US – NATO action in Libya may be a war by proxy, but it is a war nonetheless. Of that fact there is little doubt.
The western powers have taken sides in a domestic civil war which promises to get bloodier in the coming months. The war may be disguised as a 'humanitarian' mission but the facts speak otherwise. The UN authorized 'No Fly Zone' encompasses ground targets which have little linkage with Libya's air defense systems. 
Libya's National Security Adviser, Moatessam Gaddafi with US Secretary of State Clinton in April 2009

After the initial salvoes against Libyan air defense units, the attacks have mostly centred on Libyan ground units likely to hinder military progress by the Libyan rebel 'coalition.' Consequently, anti-Gaddafi military forces have not only held existing 'liberated' territory but are also inching westward in their push to oust Libya's ruler of 42 years.  
It is no secret that the Libyan rebels owe much of their continued existence to the western led air campaign against Gaddafi's ground forces.
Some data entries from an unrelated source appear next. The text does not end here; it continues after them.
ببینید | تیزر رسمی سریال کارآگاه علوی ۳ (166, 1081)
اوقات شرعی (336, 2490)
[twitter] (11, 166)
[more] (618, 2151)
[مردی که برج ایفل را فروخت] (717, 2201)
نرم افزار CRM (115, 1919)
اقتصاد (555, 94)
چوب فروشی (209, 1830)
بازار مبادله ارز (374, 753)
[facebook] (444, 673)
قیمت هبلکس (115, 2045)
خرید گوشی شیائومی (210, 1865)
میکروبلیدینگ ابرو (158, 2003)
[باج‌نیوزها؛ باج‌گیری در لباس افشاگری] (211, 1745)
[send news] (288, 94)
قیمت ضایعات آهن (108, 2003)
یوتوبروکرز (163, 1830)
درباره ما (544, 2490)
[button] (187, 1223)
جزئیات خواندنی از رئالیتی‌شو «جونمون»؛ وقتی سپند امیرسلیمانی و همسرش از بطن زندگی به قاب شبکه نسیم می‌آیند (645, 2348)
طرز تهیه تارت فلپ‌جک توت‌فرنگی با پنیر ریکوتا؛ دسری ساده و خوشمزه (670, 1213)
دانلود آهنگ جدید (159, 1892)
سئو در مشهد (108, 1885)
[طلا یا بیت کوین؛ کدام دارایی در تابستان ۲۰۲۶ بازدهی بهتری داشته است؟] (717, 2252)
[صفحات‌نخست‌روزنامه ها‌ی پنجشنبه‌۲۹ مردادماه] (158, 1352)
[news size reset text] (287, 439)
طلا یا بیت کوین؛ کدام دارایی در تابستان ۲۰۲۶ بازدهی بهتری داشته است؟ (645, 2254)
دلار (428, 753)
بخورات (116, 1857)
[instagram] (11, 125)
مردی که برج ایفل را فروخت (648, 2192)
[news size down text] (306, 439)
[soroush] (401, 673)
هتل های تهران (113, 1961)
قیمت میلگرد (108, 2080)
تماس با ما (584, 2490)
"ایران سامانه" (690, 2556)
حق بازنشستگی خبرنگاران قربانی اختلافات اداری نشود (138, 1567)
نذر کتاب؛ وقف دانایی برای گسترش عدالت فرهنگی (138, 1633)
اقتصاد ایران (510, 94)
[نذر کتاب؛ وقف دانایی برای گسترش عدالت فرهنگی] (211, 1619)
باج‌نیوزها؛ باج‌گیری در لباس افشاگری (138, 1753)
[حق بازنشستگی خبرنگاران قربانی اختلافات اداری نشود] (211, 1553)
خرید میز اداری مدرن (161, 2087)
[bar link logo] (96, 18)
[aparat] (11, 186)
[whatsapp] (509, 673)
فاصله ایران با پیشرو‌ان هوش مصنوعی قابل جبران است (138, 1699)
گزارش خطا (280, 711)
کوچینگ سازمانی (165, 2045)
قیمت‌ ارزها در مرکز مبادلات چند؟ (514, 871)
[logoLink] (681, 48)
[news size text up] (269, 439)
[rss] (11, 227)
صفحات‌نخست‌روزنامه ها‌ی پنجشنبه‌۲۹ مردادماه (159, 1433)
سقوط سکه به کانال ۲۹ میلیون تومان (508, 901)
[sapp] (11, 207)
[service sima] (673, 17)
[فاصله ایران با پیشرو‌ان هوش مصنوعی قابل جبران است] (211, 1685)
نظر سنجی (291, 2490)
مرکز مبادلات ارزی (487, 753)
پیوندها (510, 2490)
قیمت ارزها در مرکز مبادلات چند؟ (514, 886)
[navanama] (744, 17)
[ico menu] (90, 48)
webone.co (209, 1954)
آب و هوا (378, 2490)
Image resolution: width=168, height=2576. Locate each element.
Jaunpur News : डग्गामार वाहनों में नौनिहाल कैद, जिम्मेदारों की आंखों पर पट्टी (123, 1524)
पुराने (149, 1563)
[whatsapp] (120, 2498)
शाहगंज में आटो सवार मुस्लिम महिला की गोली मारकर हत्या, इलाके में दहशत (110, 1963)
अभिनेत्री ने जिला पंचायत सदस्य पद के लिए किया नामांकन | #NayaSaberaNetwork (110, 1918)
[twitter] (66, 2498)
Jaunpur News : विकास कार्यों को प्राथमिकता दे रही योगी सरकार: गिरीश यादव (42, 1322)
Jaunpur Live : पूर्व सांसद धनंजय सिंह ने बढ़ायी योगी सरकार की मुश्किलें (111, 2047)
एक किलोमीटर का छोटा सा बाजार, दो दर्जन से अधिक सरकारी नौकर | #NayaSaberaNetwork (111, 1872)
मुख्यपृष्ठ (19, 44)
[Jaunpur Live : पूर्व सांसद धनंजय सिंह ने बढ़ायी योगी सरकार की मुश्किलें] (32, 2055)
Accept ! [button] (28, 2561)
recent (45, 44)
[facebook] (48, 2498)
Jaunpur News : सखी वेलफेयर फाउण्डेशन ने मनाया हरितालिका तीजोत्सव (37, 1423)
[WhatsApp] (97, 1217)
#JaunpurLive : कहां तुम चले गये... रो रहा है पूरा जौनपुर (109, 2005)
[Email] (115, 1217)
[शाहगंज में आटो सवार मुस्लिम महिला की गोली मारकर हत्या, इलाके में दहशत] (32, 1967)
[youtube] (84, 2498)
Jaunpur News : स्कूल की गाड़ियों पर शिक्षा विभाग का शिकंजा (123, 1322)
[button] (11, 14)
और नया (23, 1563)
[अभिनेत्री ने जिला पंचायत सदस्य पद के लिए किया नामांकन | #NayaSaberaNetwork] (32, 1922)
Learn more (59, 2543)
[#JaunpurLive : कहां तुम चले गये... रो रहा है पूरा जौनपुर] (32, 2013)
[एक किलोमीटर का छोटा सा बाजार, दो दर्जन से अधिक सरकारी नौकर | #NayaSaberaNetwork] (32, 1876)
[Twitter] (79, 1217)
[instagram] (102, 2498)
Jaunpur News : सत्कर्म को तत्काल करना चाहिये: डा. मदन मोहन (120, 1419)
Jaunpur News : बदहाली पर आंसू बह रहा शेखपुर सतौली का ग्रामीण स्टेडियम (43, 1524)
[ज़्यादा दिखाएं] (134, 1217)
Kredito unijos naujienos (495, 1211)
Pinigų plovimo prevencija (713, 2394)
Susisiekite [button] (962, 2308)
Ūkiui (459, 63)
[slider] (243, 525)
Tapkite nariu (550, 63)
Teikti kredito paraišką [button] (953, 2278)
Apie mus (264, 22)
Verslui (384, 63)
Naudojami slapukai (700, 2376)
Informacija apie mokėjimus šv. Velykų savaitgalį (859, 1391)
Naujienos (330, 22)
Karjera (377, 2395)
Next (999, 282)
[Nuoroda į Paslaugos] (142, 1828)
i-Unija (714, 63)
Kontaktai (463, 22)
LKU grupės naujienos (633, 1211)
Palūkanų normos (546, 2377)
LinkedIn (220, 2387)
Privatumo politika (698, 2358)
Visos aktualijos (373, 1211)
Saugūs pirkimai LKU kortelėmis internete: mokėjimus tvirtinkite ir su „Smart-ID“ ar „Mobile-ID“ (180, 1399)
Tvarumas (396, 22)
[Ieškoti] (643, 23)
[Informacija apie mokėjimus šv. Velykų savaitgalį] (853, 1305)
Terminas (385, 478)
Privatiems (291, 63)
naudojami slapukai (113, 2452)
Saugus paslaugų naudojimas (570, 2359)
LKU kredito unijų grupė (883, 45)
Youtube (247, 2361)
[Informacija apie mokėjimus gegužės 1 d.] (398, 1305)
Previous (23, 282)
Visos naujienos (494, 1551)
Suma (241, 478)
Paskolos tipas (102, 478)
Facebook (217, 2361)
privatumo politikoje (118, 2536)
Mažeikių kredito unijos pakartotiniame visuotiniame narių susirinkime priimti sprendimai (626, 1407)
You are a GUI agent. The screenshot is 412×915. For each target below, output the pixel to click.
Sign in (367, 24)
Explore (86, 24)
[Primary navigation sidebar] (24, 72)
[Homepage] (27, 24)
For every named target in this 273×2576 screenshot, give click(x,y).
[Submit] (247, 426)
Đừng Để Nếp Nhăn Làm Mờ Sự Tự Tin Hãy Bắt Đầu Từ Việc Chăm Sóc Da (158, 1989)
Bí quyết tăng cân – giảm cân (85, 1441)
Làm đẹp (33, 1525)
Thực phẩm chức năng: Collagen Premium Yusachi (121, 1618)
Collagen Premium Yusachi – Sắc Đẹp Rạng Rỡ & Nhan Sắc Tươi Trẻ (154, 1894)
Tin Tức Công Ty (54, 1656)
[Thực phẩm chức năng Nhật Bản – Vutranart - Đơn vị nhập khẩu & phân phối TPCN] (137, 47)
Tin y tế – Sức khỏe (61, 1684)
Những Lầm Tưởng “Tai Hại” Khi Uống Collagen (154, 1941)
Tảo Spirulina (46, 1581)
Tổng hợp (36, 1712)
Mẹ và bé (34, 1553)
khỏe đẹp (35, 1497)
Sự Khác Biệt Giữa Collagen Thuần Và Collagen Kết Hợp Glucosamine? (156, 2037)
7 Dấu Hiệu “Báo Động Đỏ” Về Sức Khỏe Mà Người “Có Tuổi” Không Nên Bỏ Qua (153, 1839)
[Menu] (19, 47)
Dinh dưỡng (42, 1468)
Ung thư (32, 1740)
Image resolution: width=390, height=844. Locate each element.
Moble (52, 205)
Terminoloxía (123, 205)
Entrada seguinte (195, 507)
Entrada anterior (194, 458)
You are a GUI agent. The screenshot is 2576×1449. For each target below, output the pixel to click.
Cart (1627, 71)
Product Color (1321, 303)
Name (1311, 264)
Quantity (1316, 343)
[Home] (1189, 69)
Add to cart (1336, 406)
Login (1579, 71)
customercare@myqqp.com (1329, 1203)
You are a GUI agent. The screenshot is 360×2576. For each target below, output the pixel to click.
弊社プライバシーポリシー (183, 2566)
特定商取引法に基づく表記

Taking out a Libyan tank does little to secure the skies above Libya.
Surely, Gaddafi is no saint. He is erratic, eccentric and dictatorial. Though there are few reports of Gaddafi killing political opponents on a mass scale. In that sense, Gaddafi was no Saddam Hussein.
Libya's contraction of the 'Tunisian Flu' may have changed such calculations. It seemed that Gaddafi is prepared to use state military force to counter, well, anti-state military force. During the course of Gaddafi's efforts to keep his Great Revolution intact he would certainly have killed many of his compatriots.
Nevertheless, there is a fine distinction between Libya and Egypt or Tunisia.
In Egypt or Tunisia, anti-regime demonstrators did not have widespread access to weapons. Nor did Tunisian or Egyptian state institutions crumble along tribal or geographical lines. The military and civilian bureaucracy remains intact in both nations. Consequently, 'post revolutionary' reconstruction in both states is progressing in a stable manner.
On the contrary, Libya has fractured along traditional tribal lines with tribes from eastern Libya forming the brunt of the anti-Gaddafi coalition. Gaddafi's governing organs of state have all but disappeared in most of eastern Libya, including the rebel 'capital' of Benghazi. It's hard to govern in the face of gunfights and aerial bombardments for control of cities and towns.
Undoubtedly, the world's 'powers that be' did not have an easy choice for Libya: sit back and watch Gaddafi slowly exterminate anti-Gaddafi military forces or intervene and become an active participant in a Libyan civil war. The decision might have been easier if the world knew more about the Libyan rebels and their ability to form a credible government in a post-Gaddafi scenario. 
Arguably, the Islamic world's first written national Constitution, the Ottoman document of 1895 promulgated under Sultan Abdul Hamid
Unfortunately, Libya's best case scenario might be a slide towards post-Saddam, Iraq style anarchy.
Surely, Libya can recover from post-Gaddafi anarchy in the course of several years given the country's small population base and vast oil wealth. However, as the Iraq experience demonstrates, once political cleavages appear they are hard to suppress; especially when ordinary citizens have easy access to weaponry.
The Islamic world's painful transition from backward, religious obscurantist peoples to citizens of modern, nation states continues. Gaddafi's Libya provides another example of the fragility of countries without an explicit political contract between the state and its citizens, even when excessive wealth acts as temporary glue between rulers and ruled.